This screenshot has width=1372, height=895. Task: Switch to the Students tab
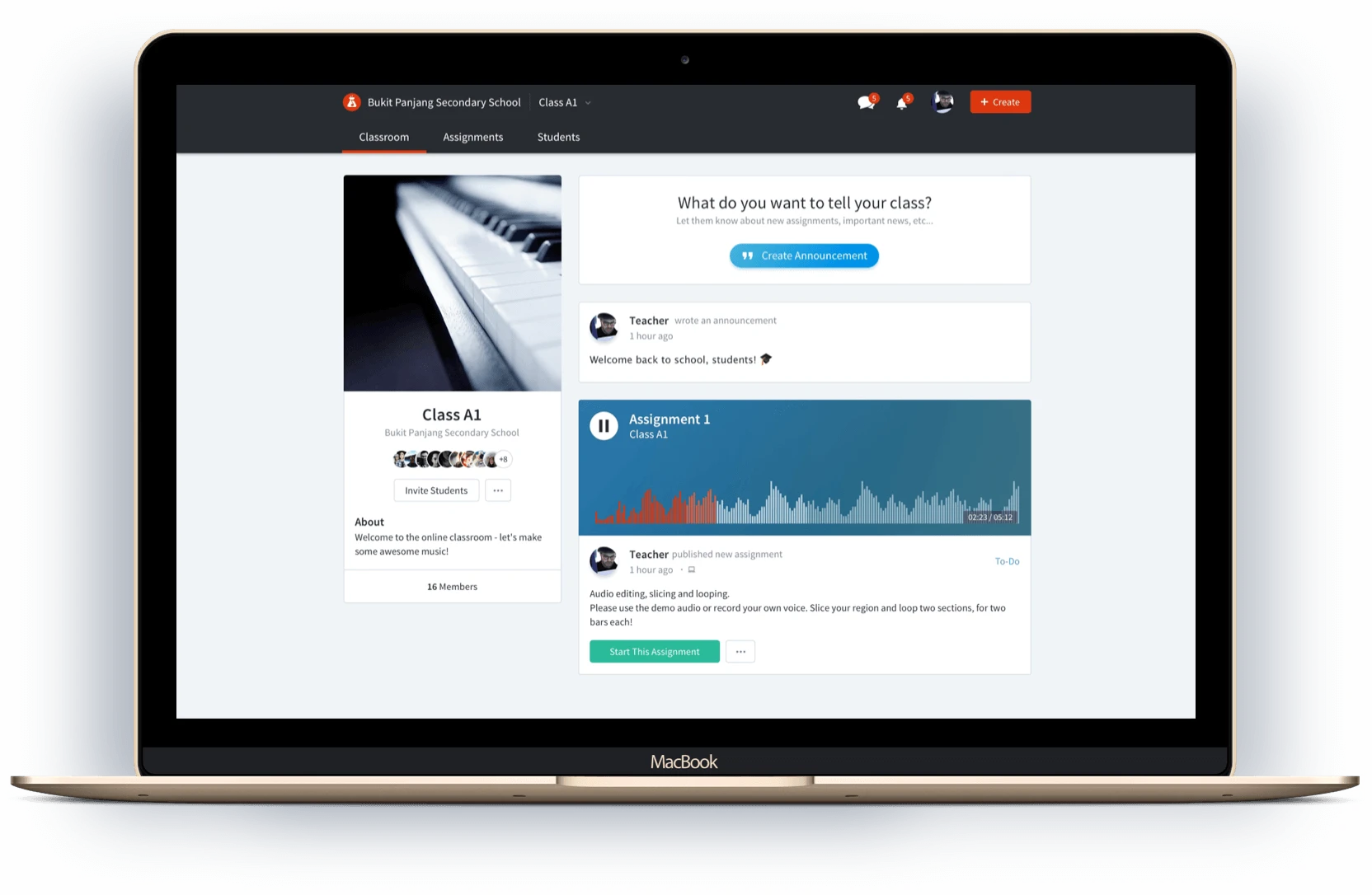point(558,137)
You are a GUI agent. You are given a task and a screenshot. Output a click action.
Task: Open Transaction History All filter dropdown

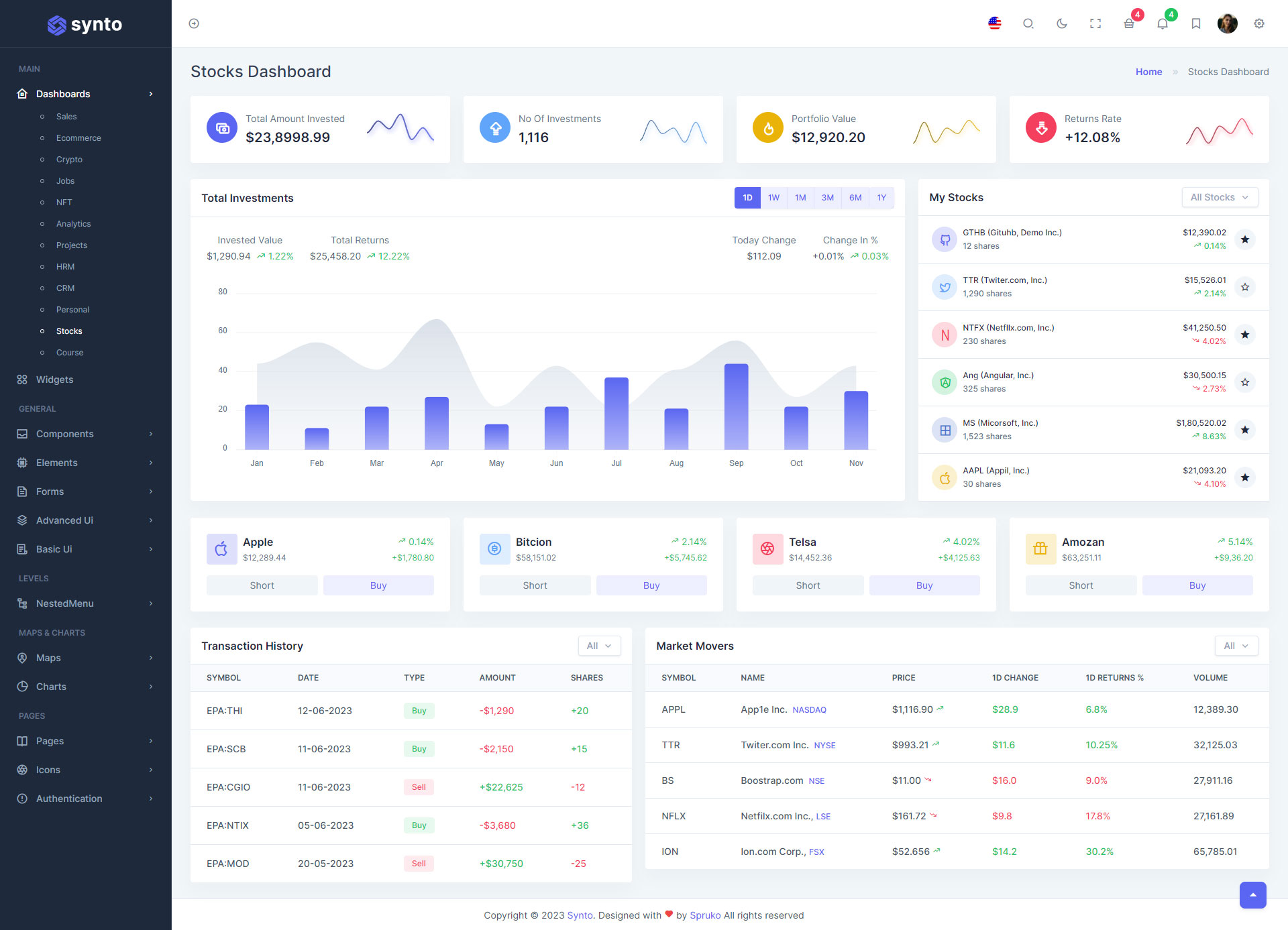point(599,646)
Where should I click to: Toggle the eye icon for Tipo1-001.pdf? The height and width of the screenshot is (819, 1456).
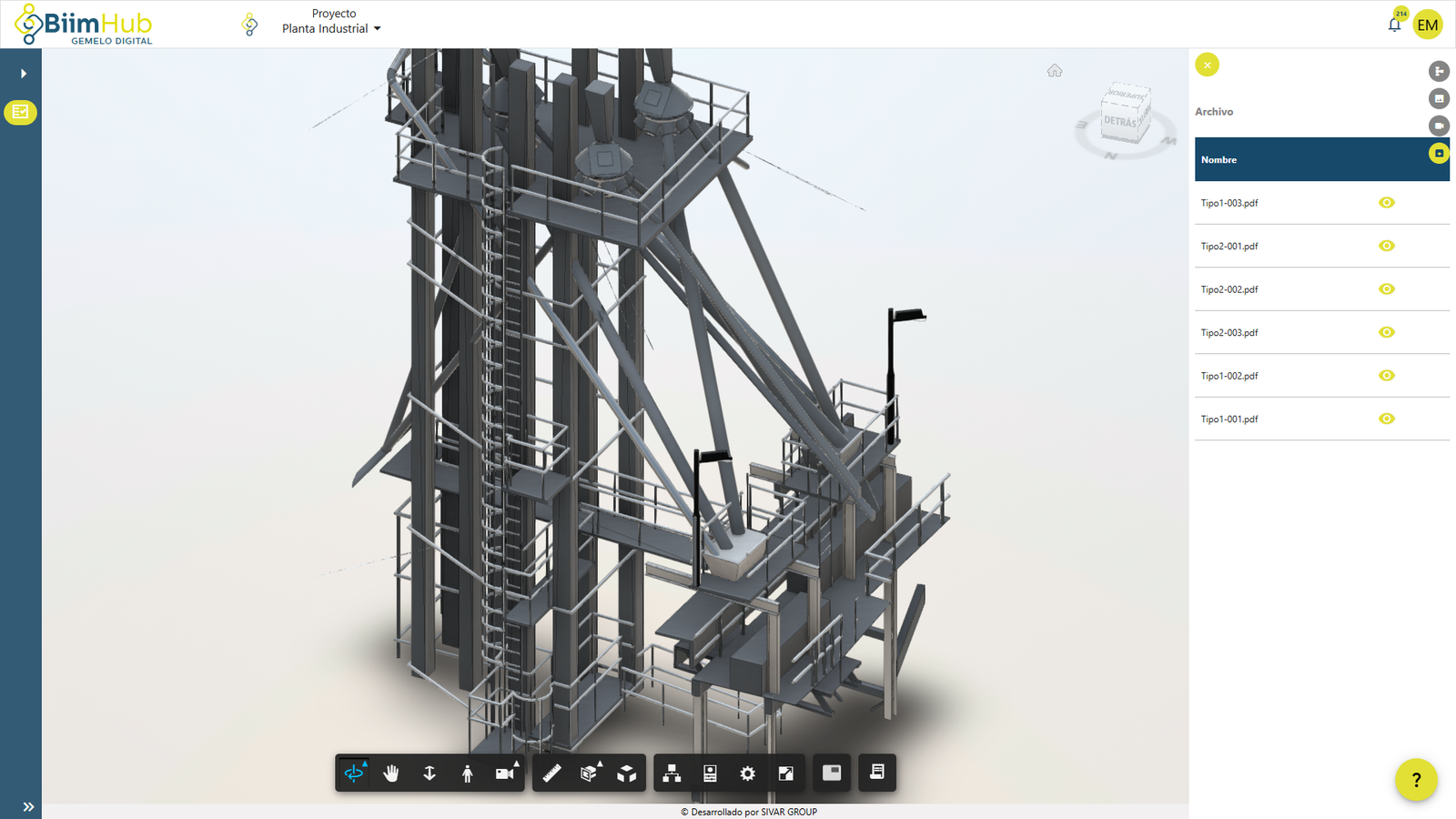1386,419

━━━━━━━━

Extract only the lines from the line containing "You are a GUI" through the final line of the listing above, unchanged; pictures stay out of the copy.

You are a GUI agent. You are given a task and a screenshot. Output a click action.
Task: Open Transaction History All filter dropdown

point(599,646)
Where should I click to: Toggle the eye icon for Tipo1-001.pdf? The height and width of the screenshot is (819, 1456).
1386,419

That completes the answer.